### GIVEN PROBLEM
Convert the items between the lines holding "Screen dimensions: 905x580" and "Looking at the screenshot, I should [x=794, y=54].", inclusive, into a two-column CSV with one row per item. Use the columns "prompt" and "response", placing each item's text and its answer in a quoted field with any line breaks replaced by spaces.

### DATA TO USE

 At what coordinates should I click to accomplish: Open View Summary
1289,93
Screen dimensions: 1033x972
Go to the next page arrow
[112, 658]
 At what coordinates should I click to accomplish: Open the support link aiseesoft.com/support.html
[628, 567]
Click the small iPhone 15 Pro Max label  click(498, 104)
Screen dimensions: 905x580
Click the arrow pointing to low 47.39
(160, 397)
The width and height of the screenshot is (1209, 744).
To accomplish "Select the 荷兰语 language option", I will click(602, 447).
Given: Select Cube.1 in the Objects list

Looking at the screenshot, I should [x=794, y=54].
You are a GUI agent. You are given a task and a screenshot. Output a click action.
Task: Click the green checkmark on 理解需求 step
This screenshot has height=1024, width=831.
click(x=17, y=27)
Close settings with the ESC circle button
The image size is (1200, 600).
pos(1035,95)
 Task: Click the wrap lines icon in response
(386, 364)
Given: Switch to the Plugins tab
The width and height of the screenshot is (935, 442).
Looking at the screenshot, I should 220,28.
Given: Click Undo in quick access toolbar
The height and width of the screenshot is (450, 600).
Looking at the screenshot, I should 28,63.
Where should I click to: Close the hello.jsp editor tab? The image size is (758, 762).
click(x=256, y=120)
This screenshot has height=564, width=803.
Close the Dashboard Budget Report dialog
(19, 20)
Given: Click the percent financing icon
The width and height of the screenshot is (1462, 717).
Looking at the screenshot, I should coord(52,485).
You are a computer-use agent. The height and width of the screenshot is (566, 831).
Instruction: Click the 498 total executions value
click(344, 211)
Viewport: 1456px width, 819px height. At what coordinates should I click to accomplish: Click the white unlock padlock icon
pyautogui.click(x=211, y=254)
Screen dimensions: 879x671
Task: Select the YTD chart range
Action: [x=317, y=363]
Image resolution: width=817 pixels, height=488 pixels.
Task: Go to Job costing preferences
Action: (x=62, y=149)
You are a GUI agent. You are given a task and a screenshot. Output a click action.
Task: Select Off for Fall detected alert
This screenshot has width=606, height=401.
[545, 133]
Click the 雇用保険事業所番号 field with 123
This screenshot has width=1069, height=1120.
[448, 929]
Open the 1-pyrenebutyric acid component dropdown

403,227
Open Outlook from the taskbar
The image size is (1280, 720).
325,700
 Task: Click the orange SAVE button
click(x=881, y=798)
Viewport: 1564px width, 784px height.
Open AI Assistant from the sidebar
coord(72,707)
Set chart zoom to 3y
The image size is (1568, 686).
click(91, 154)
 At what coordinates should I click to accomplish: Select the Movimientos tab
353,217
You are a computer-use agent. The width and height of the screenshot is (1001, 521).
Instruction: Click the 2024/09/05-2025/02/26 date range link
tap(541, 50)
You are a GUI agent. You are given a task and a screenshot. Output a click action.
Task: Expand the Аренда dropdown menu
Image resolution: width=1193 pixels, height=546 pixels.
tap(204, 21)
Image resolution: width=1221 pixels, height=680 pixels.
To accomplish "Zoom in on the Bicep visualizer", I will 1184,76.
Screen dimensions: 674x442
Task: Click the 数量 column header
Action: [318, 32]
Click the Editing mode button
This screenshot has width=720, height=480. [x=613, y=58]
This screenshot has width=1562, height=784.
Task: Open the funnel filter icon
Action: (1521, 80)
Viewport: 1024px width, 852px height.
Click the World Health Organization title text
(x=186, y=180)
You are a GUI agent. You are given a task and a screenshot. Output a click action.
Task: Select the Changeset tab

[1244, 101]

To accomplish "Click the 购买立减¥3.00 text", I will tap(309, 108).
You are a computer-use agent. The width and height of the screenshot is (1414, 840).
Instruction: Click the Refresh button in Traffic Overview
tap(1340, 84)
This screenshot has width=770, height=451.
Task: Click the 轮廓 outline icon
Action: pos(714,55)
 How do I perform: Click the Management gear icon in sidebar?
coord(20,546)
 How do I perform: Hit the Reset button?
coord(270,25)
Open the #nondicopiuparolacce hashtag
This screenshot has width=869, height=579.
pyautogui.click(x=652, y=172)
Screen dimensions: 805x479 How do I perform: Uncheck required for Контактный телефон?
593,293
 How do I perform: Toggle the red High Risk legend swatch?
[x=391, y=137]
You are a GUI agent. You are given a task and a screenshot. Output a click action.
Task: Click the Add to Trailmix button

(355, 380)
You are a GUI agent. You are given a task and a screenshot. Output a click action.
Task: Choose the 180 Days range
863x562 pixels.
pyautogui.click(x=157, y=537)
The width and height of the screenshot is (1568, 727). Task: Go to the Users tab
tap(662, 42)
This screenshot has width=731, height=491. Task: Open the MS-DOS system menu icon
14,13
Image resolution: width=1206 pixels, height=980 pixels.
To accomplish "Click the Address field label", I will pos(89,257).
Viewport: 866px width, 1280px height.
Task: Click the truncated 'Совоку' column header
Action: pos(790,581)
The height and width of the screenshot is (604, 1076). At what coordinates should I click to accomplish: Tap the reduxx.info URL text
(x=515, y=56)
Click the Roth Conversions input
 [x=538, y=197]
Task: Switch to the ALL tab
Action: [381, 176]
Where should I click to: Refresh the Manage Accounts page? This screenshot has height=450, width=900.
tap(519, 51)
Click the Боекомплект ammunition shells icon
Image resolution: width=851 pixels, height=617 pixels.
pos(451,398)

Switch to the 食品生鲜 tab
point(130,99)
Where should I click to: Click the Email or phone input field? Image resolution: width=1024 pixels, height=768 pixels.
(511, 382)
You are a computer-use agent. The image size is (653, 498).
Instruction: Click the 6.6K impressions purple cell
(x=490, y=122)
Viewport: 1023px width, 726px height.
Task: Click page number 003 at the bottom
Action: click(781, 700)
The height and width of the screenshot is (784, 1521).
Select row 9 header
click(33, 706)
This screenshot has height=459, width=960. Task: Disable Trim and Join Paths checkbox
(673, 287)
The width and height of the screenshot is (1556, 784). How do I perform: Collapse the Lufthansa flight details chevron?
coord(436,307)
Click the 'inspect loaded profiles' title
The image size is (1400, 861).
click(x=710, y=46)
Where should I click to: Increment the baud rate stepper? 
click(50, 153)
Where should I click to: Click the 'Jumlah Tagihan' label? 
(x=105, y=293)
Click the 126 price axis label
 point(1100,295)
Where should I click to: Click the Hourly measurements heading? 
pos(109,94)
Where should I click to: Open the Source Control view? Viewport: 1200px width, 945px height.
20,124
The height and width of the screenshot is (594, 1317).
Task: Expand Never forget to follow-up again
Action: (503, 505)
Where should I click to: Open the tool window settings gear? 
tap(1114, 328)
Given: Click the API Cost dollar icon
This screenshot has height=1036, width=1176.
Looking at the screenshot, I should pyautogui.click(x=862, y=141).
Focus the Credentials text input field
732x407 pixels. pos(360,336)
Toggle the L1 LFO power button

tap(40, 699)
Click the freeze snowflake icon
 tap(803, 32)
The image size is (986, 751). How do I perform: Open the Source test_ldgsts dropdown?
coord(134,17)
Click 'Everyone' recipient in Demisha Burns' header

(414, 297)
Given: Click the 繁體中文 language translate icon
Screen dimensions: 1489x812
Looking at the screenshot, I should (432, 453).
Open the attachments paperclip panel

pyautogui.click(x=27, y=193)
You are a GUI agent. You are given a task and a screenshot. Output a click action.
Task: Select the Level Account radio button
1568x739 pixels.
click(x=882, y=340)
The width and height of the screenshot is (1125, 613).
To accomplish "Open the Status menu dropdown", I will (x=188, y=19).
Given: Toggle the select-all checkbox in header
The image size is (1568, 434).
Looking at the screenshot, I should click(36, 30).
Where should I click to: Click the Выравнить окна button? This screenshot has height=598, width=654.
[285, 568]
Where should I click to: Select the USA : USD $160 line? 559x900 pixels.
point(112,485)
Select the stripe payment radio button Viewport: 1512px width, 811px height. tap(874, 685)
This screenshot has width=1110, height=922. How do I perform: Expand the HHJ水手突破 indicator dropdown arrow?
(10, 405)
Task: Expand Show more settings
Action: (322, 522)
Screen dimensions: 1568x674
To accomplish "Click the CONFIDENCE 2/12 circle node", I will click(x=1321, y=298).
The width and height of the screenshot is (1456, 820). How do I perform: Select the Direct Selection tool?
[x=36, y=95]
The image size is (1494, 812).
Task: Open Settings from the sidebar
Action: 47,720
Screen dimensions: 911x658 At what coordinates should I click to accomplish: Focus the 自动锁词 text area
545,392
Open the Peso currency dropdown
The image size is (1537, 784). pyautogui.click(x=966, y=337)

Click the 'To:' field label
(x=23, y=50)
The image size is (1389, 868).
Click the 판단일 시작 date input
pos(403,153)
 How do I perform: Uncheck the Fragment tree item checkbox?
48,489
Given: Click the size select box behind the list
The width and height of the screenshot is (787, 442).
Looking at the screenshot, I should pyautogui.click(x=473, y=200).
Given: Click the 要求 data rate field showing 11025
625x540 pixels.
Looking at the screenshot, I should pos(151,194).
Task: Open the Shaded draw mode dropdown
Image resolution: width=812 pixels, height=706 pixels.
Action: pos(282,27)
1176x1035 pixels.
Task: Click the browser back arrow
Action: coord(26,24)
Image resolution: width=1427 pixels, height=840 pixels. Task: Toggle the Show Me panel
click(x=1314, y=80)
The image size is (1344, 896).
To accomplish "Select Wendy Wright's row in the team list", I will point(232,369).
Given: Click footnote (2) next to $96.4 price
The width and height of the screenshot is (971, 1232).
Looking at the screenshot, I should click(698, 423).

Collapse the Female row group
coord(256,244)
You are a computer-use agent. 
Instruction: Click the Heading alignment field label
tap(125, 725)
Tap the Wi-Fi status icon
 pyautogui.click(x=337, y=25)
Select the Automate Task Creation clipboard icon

### TASK OUTPUT
prompt,response
"Screen dimensions: 905x580 Click the arrow pointing to low 47.39","(160, 397)"
"The width and height of the screenshot is (1209, 744). To accomplish ""Select the 荷兰语 language option"",","I will click(602, 447)."
"Given: Select Cube.1 in the Objects list","Looking at the screenshot, I should [x=794, y=54]."